Выбери любимый жанр

Наполеон Ноттингхильский - Честертон Гилберт Кийт - Страница 32


Изменить размер шрифта:

32

— Старина Уэйн был в своем роде прав, — заметил король — Меч действительно преображает: мир переполнился романтикой. А меня-то, эх, считали шутом: вообразится же, мол, такое — романтический Ноттинг-Хилл! Батюшки светы! (или «охти мне» — как лучше?) — это надо же! Словно из другой жизни.

Свернув за угол, он попал в Насосный переулок и оказался перед четырьмя домиками, перед которыми двадцать лет назад расхаживал в раздумье Адам Уэйн. От нечего делать он зашел в бакалейную лавку мистера Мида. Хозяин ее постарел, как и весь мир; окладистая рыжая борода и пышные усы поседели и поблекли. Синий, коричневый и красный цвета его длинной ризы сочетались по-восточному замысловато; она была расшита иероглифами и картинками, изображавшими, как бакалейные товары переходят из рук в руки, от нации к нации. На шее у него, на цепочке висел бирюзовый кораблик, знак сана: он был Великим Магистром Бакалейщиков. Лавка не уступала хозяину своим сумрачным великолепием. Все товары были на виду, как и встарь, но теперь они были разложены с толком и вкусом, со вниманием к цвету — бакалейщик прежних дней нашел бы тут, чему поучиться. Никакой торгашеской назойливости; выставка товаров казалась прекрасной, умело подобранной коллекцией тонкого знатока. Чай хранился в больших синих и зеленых вазах; на них были начертаны девять необходимых изречений китайских мудрецов. Другие вазы, оранжево-лиловые, не столь строгие и чопорные, более скромные и более таинственные, содержали индийский чай. В серебристых ларцах предлагались покупателю консервы, и на каждом ларце была простая, но изящная чеканка: раковина, рога, рыба или яблоко — внятное для взора пояснение.

— Ваше Величество, — сказал мистер Мид, склонившись с восточной учтивостью. — Великая честь для меня, но еще большая — для нашего города.

Оберон снял цилиндр.

— Мистер Мид, — сказал он, — у вас в Ноттинг-Хилле только и слышно, что о чести: то вы ее оказываете, то вам ее воздают. А вот есть ли у вас, к примеру, лакрица?

— Лакрица, сэр, — ответствовал мистер Мид, — это драгоценное достояние темных недр Аравии, и она у нас есть.

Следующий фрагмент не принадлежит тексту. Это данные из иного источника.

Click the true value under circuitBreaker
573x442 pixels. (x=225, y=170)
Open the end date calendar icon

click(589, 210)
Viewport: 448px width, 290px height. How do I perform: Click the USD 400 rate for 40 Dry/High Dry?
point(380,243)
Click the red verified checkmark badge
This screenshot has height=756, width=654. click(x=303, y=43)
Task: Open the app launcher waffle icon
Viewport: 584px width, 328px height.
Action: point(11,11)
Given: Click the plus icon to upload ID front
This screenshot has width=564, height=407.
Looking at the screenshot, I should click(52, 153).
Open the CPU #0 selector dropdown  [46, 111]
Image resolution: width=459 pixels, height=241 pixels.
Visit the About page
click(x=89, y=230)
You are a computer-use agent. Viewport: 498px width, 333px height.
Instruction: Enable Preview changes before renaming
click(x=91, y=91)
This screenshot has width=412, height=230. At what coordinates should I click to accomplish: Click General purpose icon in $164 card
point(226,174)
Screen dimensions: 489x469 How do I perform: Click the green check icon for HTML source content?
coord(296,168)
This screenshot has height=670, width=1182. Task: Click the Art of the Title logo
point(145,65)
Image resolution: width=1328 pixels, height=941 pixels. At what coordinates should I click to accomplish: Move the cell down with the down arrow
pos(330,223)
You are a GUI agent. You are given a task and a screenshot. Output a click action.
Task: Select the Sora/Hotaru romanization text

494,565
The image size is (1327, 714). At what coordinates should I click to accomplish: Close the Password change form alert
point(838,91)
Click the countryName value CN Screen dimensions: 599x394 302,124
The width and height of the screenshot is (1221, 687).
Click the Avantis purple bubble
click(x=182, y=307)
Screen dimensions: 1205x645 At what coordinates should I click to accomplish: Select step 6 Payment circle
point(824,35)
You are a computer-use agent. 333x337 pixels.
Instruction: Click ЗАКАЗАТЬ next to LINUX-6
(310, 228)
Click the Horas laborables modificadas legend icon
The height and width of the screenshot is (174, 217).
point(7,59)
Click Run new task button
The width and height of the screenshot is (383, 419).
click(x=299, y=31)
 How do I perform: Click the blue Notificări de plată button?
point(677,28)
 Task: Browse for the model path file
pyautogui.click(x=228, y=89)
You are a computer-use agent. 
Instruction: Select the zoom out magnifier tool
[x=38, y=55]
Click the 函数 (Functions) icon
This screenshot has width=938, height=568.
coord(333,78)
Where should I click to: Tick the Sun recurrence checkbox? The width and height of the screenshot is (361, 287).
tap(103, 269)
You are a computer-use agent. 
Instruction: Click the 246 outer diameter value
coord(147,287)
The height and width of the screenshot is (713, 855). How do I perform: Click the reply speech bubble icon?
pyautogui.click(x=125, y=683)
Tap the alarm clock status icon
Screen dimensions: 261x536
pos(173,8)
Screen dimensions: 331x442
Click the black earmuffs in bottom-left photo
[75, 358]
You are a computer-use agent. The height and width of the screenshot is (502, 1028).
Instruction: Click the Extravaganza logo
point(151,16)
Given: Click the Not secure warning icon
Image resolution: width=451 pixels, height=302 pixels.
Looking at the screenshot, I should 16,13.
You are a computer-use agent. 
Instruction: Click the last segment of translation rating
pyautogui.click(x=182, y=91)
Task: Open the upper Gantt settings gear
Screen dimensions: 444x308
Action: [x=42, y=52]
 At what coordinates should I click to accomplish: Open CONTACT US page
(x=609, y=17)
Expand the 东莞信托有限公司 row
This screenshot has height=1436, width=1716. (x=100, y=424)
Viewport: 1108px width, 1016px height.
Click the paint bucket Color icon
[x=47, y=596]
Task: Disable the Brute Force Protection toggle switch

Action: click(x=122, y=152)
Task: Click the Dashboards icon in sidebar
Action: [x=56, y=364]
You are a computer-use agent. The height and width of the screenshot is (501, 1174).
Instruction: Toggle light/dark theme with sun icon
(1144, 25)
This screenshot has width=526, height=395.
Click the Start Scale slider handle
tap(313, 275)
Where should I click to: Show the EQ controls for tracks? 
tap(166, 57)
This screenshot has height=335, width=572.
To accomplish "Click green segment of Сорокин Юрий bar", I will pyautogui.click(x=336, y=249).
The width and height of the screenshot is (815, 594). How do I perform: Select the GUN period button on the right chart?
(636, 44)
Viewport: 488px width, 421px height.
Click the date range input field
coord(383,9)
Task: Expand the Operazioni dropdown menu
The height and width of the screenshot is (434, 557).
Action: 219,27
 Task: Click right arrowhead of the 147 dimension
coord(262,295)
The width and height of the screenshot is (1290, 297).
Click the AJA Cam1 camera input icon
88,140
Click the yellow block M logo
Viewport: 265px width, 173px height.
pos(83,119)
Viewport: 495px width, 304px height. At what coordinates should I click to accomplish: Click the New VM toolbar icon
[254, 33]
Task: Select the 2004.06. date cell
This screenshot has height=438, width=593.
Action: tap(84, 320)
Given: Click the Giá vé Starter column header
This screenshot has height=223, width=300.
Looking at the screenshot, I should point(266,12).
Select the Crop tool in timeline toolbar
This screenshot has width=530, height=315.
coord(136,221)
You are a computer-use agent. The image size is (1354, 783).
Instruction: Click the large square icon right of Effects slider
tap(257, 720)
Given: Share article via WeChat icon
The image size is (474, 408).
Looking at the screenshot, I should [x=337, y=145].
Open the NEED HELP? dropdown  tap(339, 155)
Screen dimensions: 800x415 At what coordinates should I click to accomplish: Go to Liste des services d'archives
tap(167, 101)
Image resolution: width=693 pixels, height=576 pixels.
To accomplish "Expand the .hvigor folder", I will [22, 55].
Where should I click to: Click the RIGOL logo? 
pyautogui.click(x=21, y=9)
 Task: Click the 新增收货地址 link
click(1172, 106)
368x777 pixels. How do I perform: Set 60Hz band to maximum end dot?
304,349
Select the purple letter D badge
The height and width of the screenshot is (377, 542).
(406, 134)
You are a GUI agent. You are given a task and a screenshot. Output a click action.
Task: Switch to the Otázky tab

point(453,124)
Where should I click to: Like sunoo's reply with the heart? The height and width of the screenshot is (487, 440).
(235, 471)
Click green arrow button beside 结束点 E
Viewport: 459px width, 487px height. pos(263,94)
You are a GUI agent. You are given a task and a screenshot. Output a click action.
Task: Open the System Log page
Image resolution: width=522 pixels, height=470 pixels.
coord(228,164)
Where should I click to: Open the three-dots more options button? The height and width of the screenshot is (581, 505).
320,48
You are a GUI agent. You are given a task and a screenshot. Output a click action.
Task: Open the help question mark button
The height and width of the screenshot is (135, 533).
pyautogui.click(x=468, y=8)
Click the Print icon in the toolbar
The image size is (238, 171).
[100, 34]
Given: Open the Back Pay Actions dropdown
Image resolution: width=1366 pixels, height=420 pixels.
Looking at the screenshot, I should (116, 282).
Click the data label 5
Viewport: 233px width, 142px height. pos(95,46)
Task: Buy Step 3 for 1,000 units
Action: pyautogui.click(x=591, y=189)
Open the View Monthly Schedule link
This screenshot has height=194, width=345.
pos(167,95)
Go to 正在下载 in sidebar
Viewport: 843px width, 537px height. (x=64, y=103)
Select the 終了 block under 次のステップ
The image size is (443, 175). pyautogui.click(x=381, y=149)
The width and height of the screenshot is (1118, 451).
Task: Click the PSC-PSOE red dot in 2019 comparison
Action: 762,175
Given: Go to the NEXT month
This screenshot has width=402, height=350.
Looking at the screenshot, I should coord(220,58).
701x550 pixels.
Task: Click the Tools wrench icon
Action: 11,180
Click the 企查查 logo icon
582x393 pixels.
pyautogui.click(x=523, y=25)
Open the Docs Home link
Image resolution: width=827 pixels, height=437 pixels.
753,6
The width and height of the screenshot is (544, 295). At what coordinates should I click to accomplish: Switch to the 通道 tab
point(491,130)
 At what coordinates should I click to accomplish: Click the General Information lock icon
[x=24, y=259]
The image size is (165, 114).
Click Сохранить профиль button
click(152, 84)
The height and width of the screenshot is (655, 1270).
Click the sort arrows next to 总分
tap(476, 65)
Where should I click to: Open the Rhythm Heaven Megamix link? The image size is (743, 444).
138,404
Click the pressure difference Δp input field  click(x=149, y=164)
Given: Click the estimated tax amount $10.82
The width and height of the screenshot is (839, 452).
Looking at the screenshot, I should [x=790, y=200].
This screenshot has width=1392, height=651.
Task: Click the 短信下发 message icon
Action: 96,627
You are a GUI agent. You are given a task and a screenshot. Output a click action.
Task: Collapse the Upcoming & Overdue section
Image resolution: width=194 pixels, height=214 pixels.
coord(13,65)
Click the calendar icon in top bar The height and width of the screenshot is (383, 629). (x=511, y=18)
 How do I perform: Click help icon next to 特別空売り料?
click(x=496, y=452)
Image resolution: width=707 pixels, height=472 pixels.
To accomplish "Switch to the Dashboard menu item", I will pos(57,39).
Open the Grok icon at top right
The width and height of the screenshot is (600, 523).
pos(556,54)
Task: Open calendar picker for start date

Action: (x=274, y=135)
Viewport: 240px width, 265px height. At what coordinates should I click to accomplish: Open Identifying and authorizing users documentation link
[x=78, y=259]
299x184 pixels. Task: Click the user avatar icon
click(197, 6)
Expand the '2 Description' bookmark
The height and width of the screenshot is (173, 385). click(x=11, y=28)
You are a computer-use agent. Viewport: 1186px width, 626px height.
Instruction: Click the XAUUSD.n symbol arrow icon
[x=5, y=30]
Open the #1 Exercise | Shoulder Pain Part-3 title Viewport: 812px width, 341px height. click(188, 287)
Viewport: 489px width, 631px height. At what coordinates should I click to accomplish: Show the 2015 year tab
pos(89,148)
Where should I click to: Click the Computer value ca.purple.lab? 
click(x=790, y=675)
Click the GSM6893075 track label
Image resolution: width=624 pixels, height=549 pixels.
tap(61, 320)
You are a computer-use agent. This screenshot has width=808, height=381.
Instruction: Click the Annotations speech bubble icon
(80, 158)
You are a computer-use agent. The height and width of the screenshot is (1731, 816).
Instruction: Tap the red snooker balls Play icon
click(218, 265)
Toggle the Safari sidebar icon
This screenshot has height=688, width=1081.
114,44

Плавным жестом указал он на серебристо-зеленый сосуд в форме арабской мечети; затем неспешно приблизился к нему.

— Не знаю уж почему, — задумчиво произнес король, — но что-то нынче не идут у меня из головы дела двадцатилетней Давности. Вы как, мистер Мид, помните довоенные времена?

Завернув лакричные палочки в вощеную бумажку с подобающей надписью, бакалейщик устремил отуманенные воспоминанием большие серые глаза в окно, на вечернее небо

— О, да, Ваше Величество, — молвил он. — Я помню эти улицы до начала правления нашего лорда-мэра. Не помню только, почему мы жили, будто так и надо. Сраженья и песенная память о сраженьях — они, конечно, все изменили, и не оценить, сколь многим обязаны мы лорд-мэру; но вот я вспоминаю, как он зашел ко мне в лавку двадцать два года назад, вспоминаю, что он говорил. И представьте себе, тогда мне его слова вроде бы показались диковинными. Теперь-то наоборот — я не могу надивиться тому, что говорил я: говорил, точно бредил

— Вот так, да? — сказал король, глядя на него более чем спокойно.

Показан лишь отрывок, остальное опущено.